INSTRUCTIONS FOR THE TASK:
Using the material below, repeat exactly the lines from the one with "Task: Tap the" through the one with "Image resolution: width=1267", ends included, without any images.

EXERCISE DATA:
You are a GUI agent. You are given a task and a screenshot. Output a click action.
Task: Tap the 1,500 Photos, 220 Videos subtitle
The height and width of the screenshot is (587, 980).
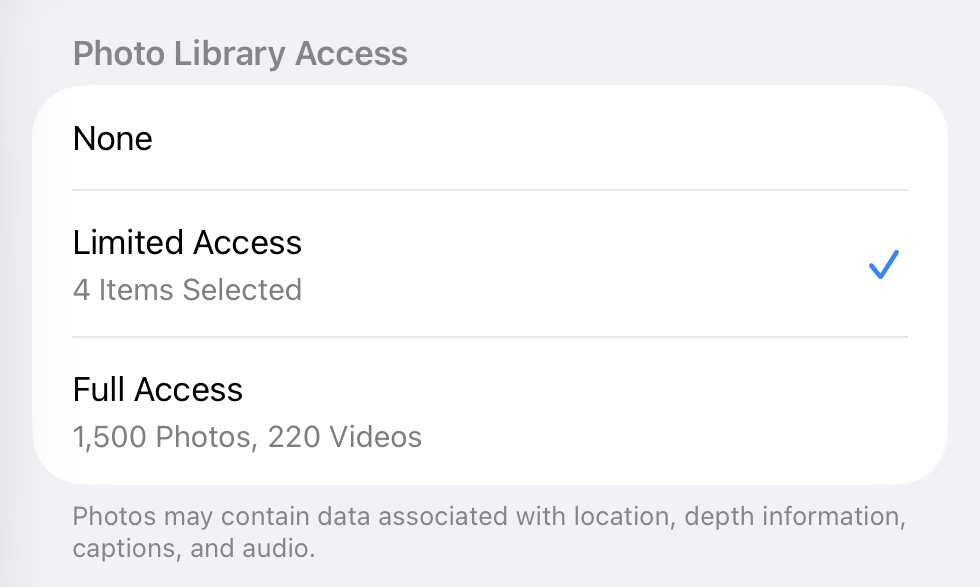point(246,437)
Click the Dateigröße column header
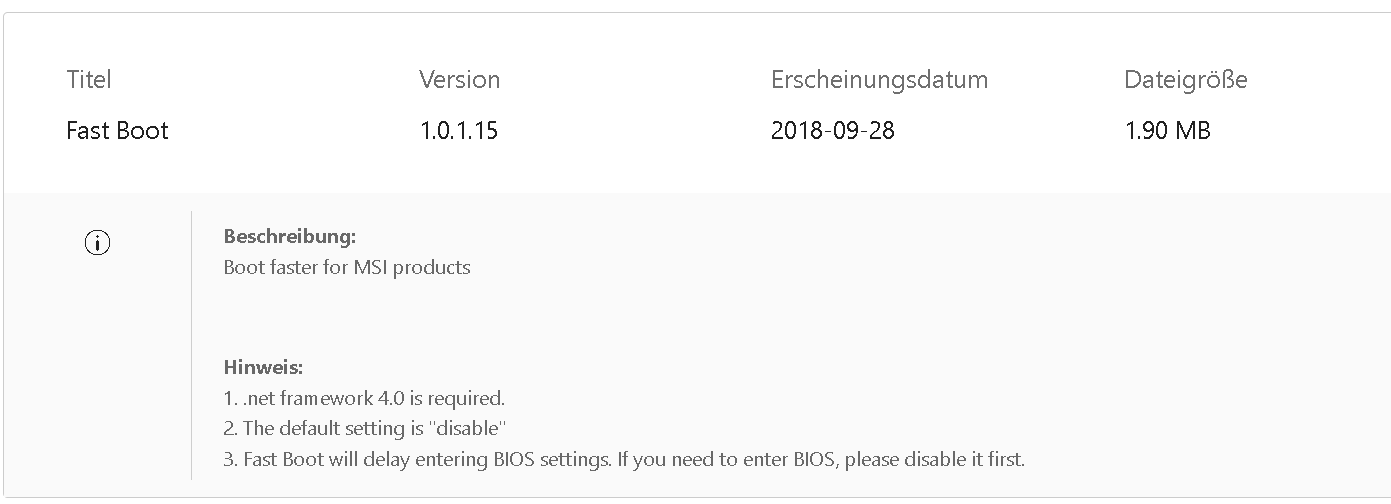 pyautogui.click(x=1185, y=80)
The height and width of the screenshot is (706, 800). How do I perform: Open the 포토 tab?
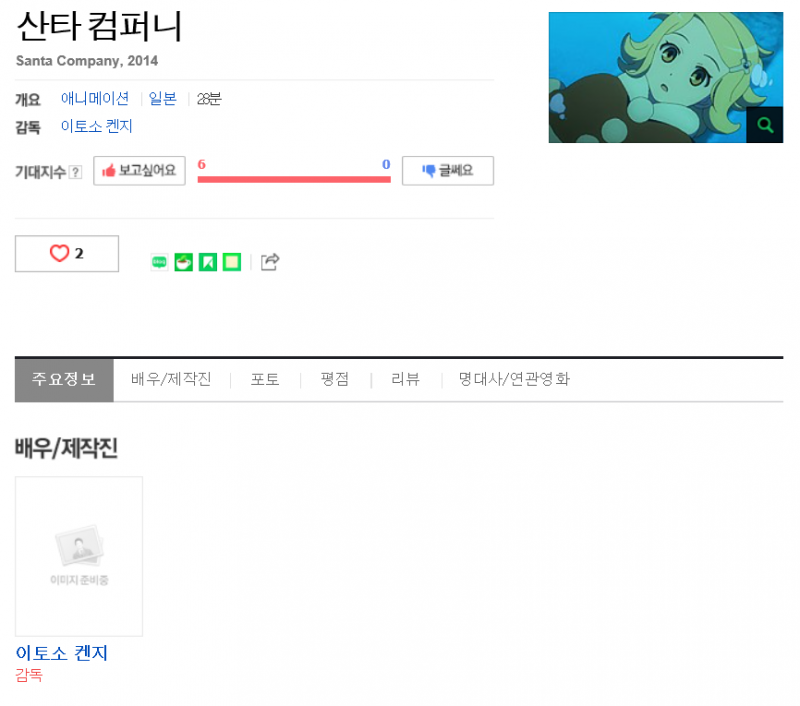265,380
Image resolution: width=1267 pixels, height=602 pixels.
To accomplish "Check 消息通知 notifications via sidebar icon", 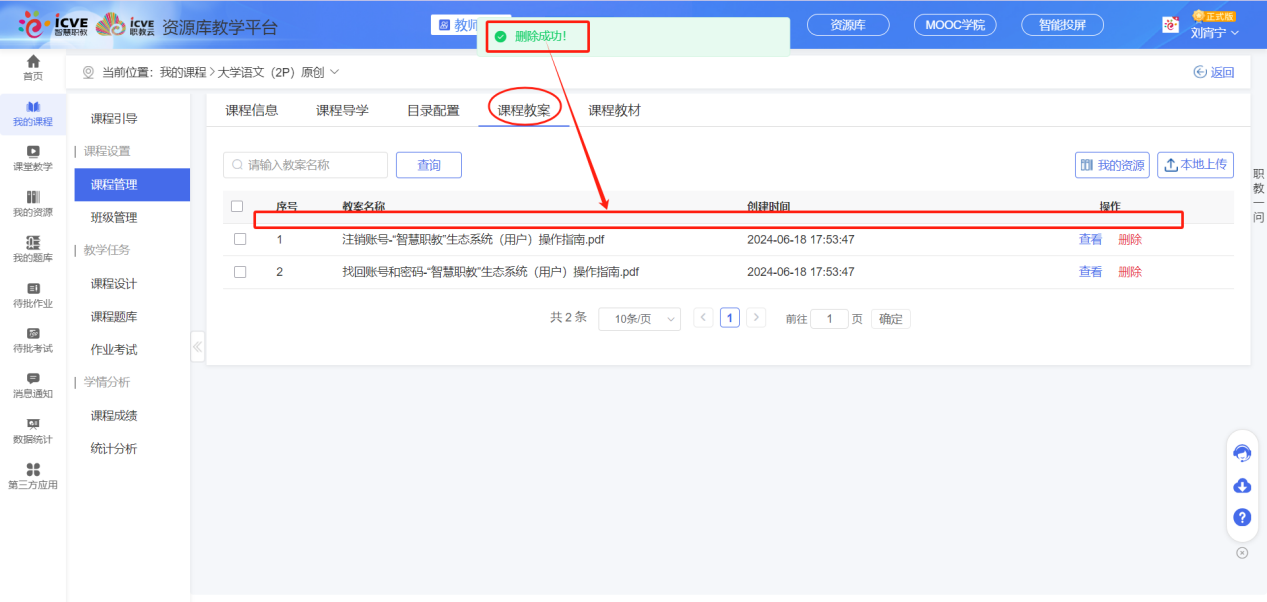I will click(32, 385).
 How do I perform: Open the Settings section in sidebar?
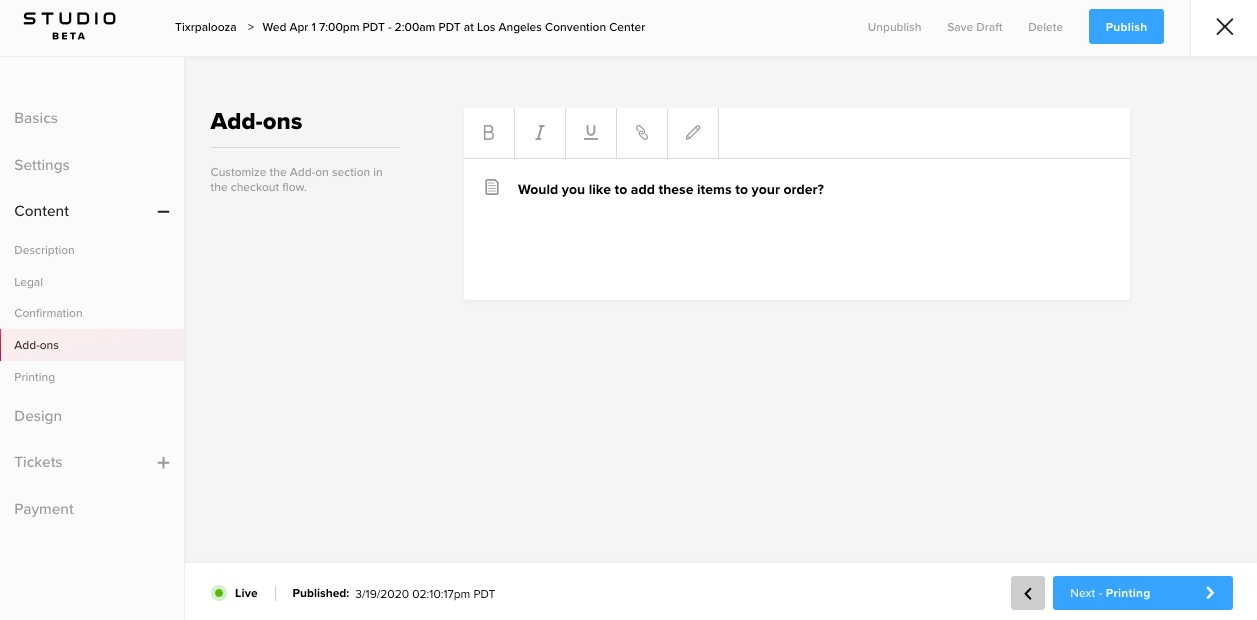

RESPONSE TO THIS TASK:
Task: Tap the 1,500 Photos, 220 Videos subtitle
The height and width of the screenshot is (587, 980).
point(246,437)
Click the Dateigröße column header
 pyautogui.click(x=1185, y=80)
The height and width of the screenshot is (706, 800). How do I perform: Open the 포토 tab?
265,380
Image resolution: width=1267 pixels, height=602 pixels.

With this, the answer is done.